Stacy Smith


Stacy Smith is a news anchor at CBS owned and operated KDKA-TV, a local television station based out of Pittsburgh, Pennsylvania. He is also a contributor to , a news magazine program that airs on WQED-TV.

Education and career

Smith attended Marian College in Indiana and graduated in 1971, majoring in theatre and drama. Also in 1971, his broadcasting career began at WLBC-AM/FM in Muncie, Indiana. Then, he worked at WHAS-AM/FM/TV in Louisville, Kentucky and WIFE-AM in Indianapolis, Indiana. Stacy anchored the evening newscasts at WDAF-TV in Kansas City, Missouri, for six years before joining KDKA-TV, Pittsburgh in July 1983 as a reporter and anchor. While working at the station, he covered political conventions in 1984, 1988, and 1996 in depth. Smith has earned many awards as a news anchorman. Among these are a Mid-Atlantic Emmy Award, along with Patrice King Brown, also of KDKA, for their coverage of the 1994 crash of US Air Flight 427 near Aliquippa, Pennsylvania. He has also earned several other Emmy awards for news broadcasting. Smith assisted with several Emmy Award-winning special reports including "After the Miracle" and "Generation X". Smith has been honored as a co-anchor with awards from the Associated Press and United Press International, and for reports on Thomas Starzl and on Alzheimer's disease.
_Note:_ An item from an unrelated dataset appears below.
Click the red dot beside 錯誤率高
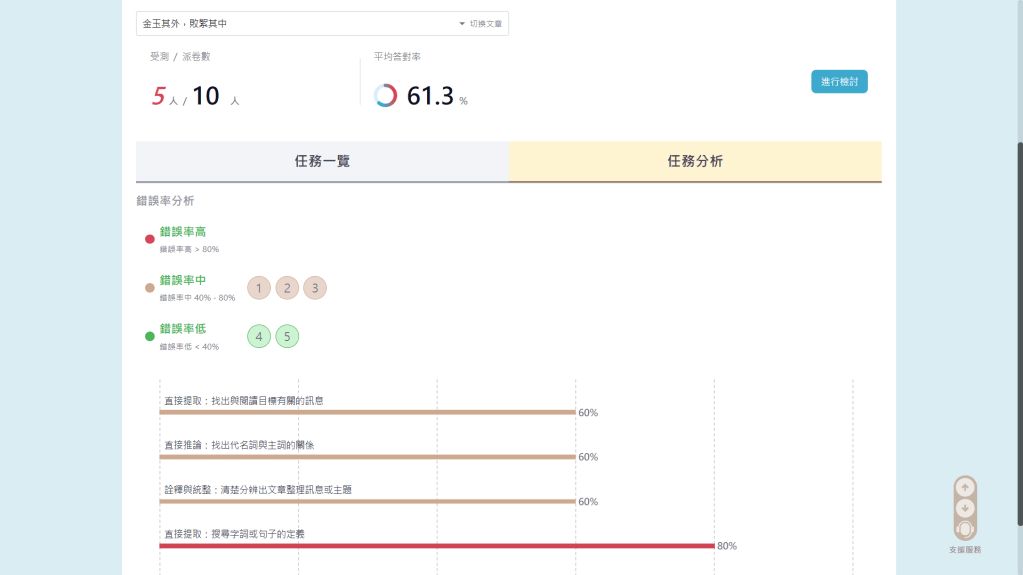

Smith won the Bill Burns Award at the 2009 Art Rooney Award Dinner. Among Smith's major assignments while working as a reporter was his visit to the Vatican where he briefly spoke with Pope John Paul II.
He currently anchors for "KDKA-TV News" at 4 and 6 P.M. after turning over his noon anchoring duties to Kristine Sorensen in 2019.

Personal

At the age of six months, Smith was diagnosed with Polio, and started his elementary school education in special schools for children who had been crippled by the disease. He still walks with a limp and is rarely seen walking on camera.
Smith serves on the board of directors of the Harmarville Rehabilitations Center and is also active in the Three Rivers Council for Independent Living. He has previously served as the chairman of the board of directors of Family House of Pittsburgh.